* **Aim of the task**:
Below are some records. Write out the lines from the one containing "You are a GUI" to the last line, word for word, leaving out pictures.
Material shown section start
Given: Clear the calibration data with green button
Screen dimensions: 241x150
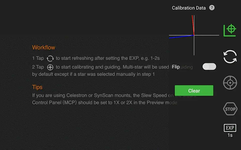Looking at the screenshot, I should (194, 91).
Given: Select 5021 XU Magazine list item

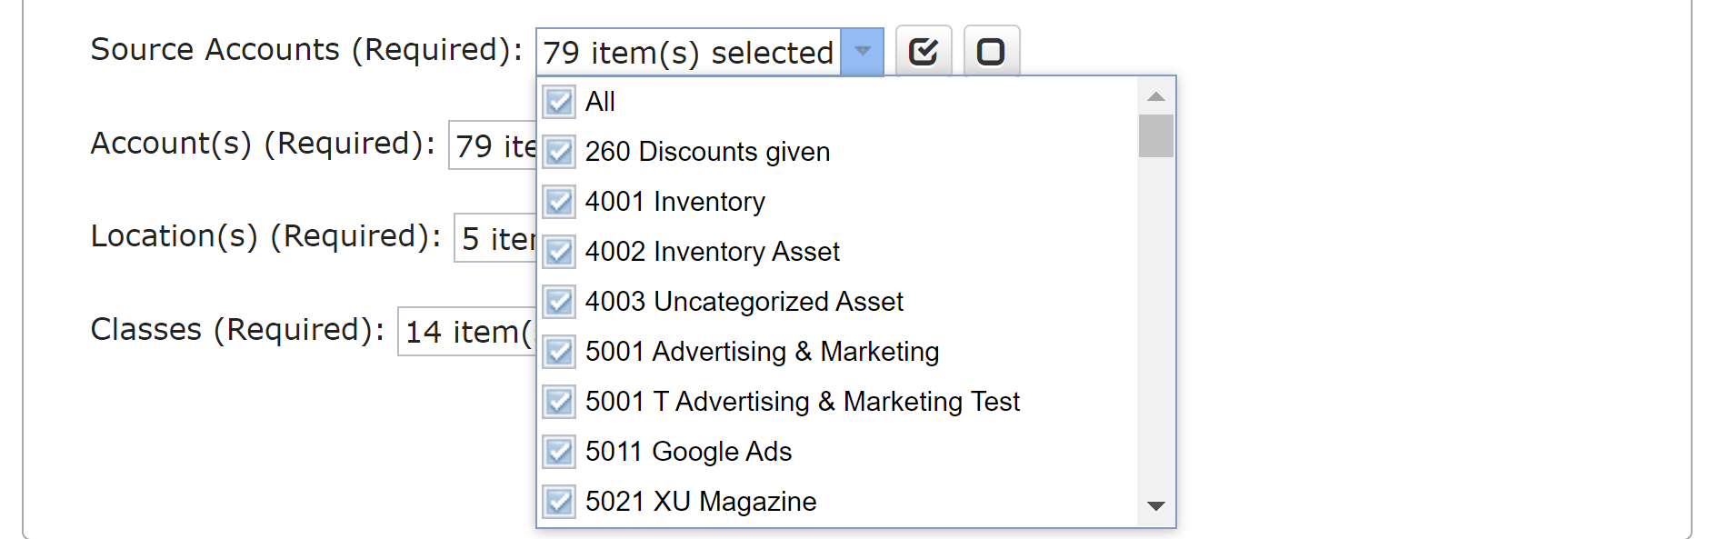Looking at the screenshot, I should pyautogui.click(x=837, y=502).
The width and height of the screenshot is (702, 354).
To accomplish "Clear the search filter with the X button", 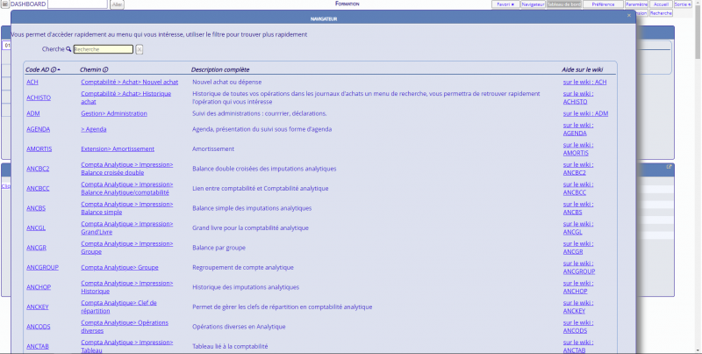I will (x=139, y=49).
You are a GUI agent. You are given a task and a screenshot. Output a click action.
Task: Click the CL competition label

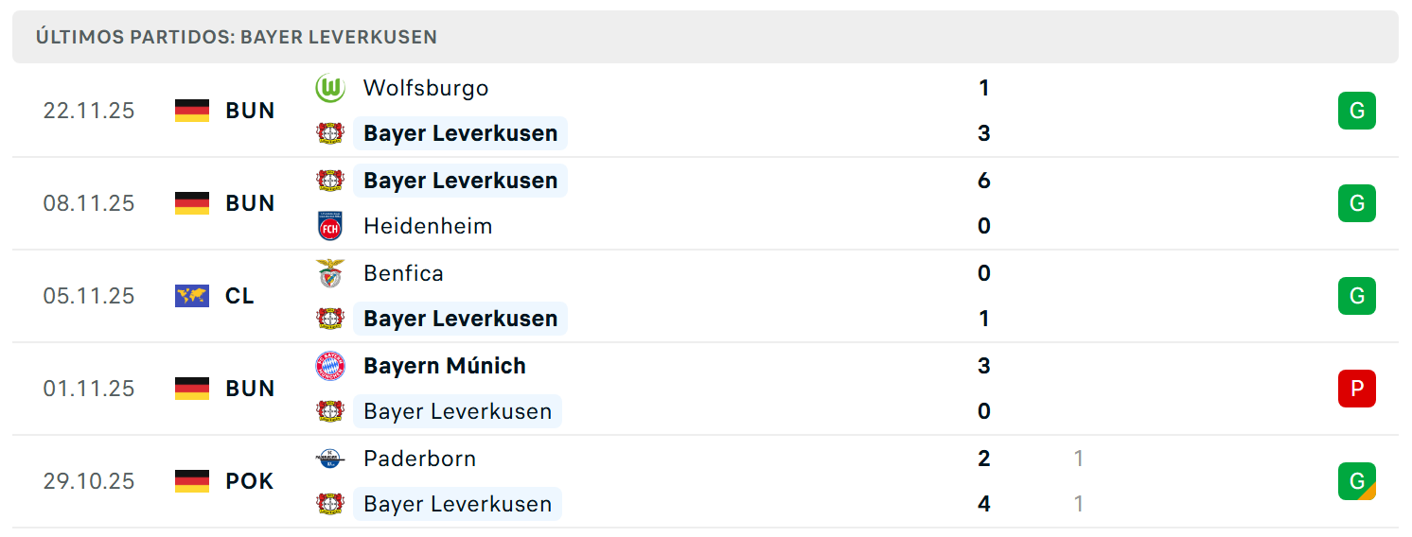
Material shown section end
* **Finished exercise**:
You are a GUI agent. You are given a task and a screenshot. Output a click action.
Task: Click the CL competition label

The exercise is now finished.